Re: resctrl2 - status
From: Reinette Chatre
Date: Mon Aug 28 2023 - 10:51:05 EST
On 8/25/2023 6:11 PM, Tony Luck wrote:
> On Fri, Aug 25, 2023 at 04:08:21PM -0700, Reinette Chatre wrote:
>> Hi Tony,
>>
>> On 8/25/2023 1:54 PM, Tony Luck wrote:
>>> On Fri, Aug 25, 2023 at 01:20:22PM -0700, Reinette Chatre wrote:
>>>> On 8/25/2023 12:44 PM, Luck, Tony wrote:
>>>>>>>> Alternatively, can user space just take a "load all resctrl modules
>>>>>>>> and see what sticks" (even modules of different architectures since
>>>>>>>> a user space may want to be generic) approach?
>>>>>>>
>>>>>>> This mostly works. Except for the cases where different modules access
>>>>>>> the same underlying hardware, so can't be loaded together.
>>>>>>>
>>>>>>> Examples:
>>>>>>>
>>>>>>> rdt_l3_cat vs. rdt_l3_cdp - user needs to decide whether they want CDP or not.
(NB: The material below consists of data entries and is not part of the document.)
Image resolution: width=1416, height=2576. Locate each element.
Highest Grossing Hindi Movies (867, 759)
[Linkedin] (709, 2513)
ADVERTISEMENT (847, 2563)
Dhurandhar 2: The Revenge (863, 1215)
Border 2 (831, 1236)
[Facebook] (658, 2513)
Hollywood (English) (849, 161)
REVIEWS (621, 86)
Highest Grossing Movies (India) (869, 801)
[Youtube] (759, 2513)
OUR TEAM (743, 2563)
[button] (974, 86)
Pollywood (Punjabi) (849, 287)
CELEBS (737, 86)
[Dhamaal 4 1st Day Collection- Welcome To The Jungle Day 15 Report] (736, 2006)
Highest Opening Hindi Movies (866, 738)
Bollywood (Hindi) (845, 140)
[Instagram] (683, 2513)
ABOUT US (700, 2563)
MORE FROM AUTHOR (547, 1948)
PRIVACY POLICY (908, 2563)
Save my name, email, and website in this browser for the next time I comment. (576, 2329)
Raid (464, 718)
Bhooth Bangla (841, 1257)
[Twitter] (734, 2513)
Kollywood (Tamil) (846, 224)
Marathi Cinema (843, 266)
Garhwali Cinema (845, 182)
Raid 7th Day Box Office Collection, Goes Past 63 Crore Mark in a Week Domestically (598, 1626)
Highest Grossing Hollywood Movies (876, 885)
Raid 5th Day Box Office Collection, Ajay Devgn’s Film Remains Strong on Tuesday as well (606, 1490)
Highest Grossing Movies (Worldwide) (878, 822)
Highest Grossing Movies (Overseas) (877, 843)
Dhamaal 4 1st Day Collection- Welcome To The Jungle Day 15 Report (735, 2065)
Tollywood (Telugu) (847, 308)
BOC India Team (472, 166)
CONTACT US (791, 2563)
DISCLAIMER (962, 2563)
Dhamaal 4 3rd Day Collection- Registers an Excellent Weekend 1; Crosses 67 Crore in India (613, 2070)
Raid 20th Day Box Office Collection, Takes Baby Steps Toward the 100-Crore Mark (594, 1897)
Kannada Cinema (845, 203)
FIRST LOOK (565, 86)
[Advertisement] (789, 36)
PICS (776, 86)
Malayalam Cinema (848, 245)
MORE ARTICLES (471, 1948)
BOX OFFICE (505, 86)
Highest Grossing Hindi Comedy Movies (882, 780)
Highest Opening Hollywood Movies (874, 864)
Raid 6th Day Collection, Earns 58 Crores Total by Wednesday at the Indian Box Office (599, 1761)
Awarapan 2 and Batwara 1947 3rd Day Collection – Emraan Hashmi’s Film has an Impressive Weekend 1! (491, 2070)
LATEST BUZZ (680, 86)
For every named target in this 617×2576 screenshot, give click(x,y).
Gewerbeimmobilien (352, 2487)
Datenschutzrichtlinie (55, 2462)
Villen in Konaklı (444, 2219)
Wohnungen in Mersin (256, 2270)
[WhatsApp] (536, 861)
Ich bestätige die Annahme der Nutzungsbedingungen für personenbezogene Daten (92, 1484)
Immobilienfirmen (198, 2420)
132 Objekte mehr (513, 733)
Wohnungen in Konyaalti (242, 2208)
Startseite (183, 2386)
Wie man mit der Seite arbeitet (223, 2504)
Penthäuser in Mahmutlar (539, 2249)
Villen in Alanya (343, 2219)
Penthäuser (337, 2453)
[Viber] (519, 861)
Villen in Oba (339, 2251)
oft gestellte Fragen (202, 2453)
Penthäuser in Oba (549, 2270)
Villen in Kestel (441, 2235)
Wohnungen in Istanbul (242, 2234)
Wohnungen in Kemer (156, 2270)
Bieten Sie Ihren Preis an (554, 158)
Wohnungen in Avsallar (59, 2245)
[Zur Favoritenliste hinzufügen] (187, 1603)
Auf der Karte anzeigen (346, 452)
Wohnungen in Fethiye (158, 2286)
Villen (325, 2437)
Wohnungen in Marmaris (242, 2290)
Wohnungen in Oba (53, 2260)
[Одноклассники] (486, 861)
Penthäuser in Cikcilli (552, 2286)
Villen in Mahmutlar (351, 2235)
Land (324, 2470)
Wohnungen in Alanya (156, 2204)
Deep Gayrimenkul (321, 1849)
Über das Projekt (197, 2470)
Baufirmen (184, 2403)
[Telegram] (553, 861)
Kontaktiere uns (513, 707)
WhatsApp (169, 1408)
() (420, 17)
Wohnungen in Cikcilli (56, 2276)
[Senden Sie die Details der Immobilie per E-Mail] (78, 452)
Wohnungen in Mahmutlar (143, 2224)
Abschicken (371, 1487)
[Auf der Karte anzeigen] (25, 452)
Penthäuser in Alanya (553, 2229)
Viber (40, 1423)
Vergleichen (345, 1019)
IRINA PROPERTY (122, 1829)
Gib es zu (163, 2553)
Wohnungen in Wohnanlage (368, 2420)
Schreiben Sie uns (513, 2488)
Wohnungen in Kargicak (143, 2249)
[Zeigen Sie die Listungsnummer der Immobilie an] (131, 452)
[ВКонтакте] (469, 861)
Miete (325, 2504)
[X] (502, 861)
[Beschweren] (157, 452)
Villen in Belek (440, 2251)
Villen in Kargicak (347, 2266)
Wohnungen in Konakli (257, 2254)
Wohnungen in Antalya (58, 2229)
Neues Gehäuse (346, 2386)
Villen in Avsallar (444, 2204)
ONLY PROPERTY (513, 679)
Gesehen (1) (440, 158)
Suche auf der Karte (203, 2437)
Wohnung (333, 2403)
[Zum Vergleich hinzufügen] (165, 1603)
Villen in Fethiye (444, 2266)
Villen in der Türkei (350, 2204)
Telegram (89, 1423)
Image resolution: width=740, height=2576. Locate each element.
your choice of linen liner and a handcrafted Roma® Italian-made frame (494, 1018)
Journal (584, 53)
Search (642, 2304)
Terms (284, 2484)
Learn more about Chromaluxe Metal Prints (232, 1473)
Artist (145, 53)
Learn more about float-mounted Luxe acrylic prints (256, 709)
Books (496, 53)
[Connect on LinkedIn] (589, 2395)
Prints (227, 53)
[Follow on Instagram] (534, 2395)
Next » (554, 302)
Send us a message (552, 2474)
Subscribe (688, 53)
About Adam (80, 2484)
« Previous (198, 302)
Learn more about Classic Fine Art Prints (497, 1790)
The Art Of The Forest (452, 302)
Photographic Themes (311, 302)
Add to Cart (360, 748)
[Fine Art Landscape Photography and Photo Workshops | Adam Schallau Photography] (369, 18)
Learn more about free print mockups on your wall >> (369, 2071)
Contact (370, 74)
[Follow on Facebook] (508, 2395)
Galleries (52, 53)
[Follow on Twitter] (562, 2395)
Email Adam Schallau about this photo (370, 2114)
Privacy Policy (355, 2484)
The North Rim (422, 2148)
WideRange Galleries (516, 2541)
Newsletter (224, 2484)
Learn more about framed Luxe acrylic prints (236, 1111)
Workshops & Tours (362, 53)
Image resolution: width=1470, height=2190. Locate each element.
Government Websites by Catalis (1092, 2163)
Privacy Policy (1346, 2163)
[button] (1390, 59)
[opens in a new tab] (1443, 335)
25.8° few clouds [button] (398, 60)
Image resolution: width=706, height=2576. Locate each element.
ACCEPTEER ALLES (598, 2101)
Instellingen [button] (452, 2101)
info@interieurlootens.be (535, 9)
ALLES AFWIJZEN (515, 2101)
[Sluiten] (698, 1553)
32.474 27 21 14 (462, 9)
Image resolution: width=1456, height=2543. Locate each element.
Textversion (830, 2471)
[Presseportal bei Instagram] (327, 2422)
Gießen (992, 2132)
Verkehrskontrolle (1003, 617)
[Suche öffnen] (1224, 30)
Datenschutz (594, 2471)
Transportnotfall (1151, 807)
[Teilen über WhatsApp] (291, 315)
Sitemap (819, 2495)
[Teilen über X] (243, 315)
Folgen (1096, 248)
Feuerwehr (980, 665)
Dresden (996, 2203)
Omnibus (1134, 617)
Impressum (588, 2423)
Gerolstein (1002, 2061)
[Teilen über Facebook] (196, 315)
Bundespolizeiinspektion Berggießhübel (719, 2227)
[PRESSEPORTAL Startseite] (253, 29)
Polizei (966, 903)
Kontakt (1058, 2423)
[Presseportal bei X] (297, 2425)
>>>>>>> But this is already true ... they have to decide whether to pass the "-o cdp" option
>>>>>>> to mount.
>>>>>>>
>>>>>>> rdt_l3_mba vs. rdt_l3_mba_MBps - does the user want to control memory bandwidth
>>>>>>> with percentages, or with MB/sec values. Again the user already has to make this
>>>>>>> decision when choosing mount options.
>>>>>>>
>>>>>>>
>>>>>>> Maybe the "What resctrl options does this machine support?" question would be
>>>>>>> best answered with a small utility?
>>>>>>
>>>>>> A user space utility or a kernel provided utility? If it is a user space utility
>>>>>> I think it would end up needing to duplicate what the kernel is required to do
>>>>>> to know if a particular feature is supported. It seems appropriate that this
>>>>>> could be a kernel utility that can share this existing information with user
>>>>>> space. resctrl already supports the interface for this via /sys/fs/resctrl/info.
>>>>>
>>>>> I was imagining a user space utility. Even though /proc/cpuinfo doesn't show
>>>>> all features, a utility has access to all the CPUID leaves that contain the
>>>>> details of each feature enumeration.
>>>>
>>>> For x86 that may work (in some scenarios, see later) for now but as I understand
>>>> Arm would need a different solution where I believe the information is obtained
>>>> via ACPI. I think it is unnecessary to require user space to have parsers for
>>>> CPUID and ACPI if that same information needs to be parsed by the kernel and
>>>> there already exists an interface with which the information is communicated
>>>> from kernel to user space. Also, just because information CPUID shows a feature
>>>> is supported by the hardware does not mean that the kernel has support for that
>>>> feature. This could be because of a feature mismatch between user space and
>>>> kernel, or even some features disabled for use via the, for example "rdt=!l3cat",
>>>> kernel parameter.
>>>
>>> Agreed this is complex, and my initial resctrl2 proposal lacks
>>> functionality in this area.
>>
>> Why is there a need to reinvent these parts?
>
> Perhaps there isn't ... see below.
>
>>
>>>>>> fyi ... as with previous attempts to discuss this work I find it difficult
>>>>>> to discuss this work when you are selective about what you want to discuss/answer
>>>>>> and just wipe the rest. Through this I understand that I am not your target
>>>>>> audience.
>>>>>
>>>>> Not my intent. I value your input highly. I'm maybe too avid a follower of the
>>>>> "trim your replies" school of e-mail etiquette. I thought I'd covered the gist
>>>>> of your message.
>>>>>
>>>>> I'll try to be more thorough in responding in the future.
>>>>
>>>> Two items from my previous email remain open:
>>>>
>>>> First, why does making the code modular require everything to be loadable
>>>> modules?
>>>> I think that it is great that the code is modular. Ideally it will help to
>>>> support the other architectures. As you explain this modular design also
>>>> has the benefit that "modules" can be loaded and unloaded after resctrl mount.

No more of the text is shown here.